Before starting the restriction enzyme digests first put your aliquots of lambda DNA, NEB buffer 2.1, StuI enzyme, and BsrGI enzyme into an ice bucket, and take this to your work area.
Label a tube as StuI – this will contain the StuI digest.
Label a tube as BsrGI to contain the BsrGI digest.
Then, label a tube S+B, to contain the digest with both of the enzymes.
First, pipette the 40 µL of water into each tube.
Then, using a fresh pipette tip each time, dispense 5 µL of buffer 2.1 into each tube and pipette up and down to mix.
Next, add 4 µL of lambda DNA to each tube, and then pipette 0.5 µL of each enzyme into the appropriate tubes.
Finally, add a sufficient amount of water to each tube to bring the total volume up to 50 µL.
Next, incubate the tubes at 37 ºC for 15 – 60 min in a water bath, and return the buffers and enzymes to the freezer.
To prepare an agarose gel to run the digest, in a 250 mL flask mix 1 g of agarose powder with 100 mL of TAE buffer.
Microwave the solution for approximately 90 s at full power, taking care to prevent the solution from boiling over.
Next, carefully remove the solution from the microwave using a glove or heat pad and place it to cool for about 15 min.
While the agarose solution cools set up a casting tray.
When the agarose solution is cool add 5 µL of 10,000X SYBR Safe gel stain to the solution.
Add the comb which is used to make the wells of the gel to the casting tray of the gel electrophoresis apparatus.
Pour the agarose gel solution into the casting tray and allow it to solidify.
Once the gel is solid, pull the comb straight up to remove it from the gel, and then remove the dams from the casting tray if appropriate.
Place the gel in the electrophoresis chamber with the wells positioned closest to the negative or black electrode and fill the chamber with 1x TAE buffer to completely cover the gel.
Remove your samples from the water bath.
Then add 8.3 µL of 6X loading dye to each sample.
Dispense 10 µL of the pBR322-BstN1 digest which contains DNA fragments of known size into the first well.
Then load 25 µL of sample StuI into the second well.
Place 25 µL of sample BsRGI into the third well.
Load 25 µL of sample S+B into the fourth well.
To run the gel plug the leads into the electrophoresis chamber and then into the power supply.

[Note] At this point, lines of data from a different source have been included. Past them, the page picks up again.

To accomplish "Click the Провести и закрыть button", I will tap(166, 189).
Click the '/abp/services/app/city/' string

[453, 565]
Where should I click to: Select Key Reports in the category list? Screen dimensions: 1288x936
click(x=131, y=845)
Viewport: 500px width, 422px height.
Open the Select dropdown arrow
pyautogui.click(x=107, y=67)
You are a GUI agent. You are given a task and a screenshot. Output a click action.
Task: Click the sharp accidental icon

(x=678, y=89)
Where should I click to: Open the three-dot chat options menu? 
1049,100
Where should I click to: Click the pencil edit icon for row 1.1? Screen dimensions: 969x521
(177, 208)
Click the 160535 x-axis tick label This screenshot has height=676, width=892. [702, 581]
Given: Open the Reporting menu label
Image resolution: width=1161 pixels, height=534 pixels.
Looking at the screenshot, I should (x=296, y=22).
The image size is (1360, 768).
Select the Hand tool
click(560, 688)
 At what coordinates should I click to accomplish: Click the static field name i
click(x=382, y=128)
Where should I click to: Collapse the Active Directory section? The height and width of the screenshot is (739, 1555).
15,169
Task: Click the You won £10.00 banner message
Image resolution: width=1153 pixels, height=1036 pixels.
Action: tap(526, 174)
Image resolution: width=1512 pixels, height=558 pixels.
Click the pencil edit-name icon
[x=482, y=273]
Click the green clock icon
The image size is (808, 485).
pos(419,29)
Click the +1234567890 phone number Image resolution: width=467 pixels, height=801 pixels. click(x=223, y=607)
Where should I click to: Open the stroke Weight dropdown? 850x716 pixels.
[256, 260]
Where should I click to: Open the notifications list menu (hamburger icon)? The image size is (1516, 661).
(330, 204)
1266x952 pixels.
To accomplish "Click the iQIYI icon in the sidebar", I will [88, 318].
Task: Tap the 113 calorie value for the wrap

The red positive lead should be at the end farthest away from the wells and the black negative lead should be nearest to the wells. This is because the samples will run from negative to positive.
Turn on the power supply and set the gel box to run at 170 volts for approximately 60 minutes.
After the run is complete turn off the power to the gel box and disconnect the electrodes from the tank.
Then remove the gel from the electrophoresis chamber and observe it with a UV transilluminator. CAUTION: Protect eyes from the UV by wearing goggles or using the provided shield.
Finally, use a cell phone camera to take a picture of the gel from directly above and parallel to the gel surface.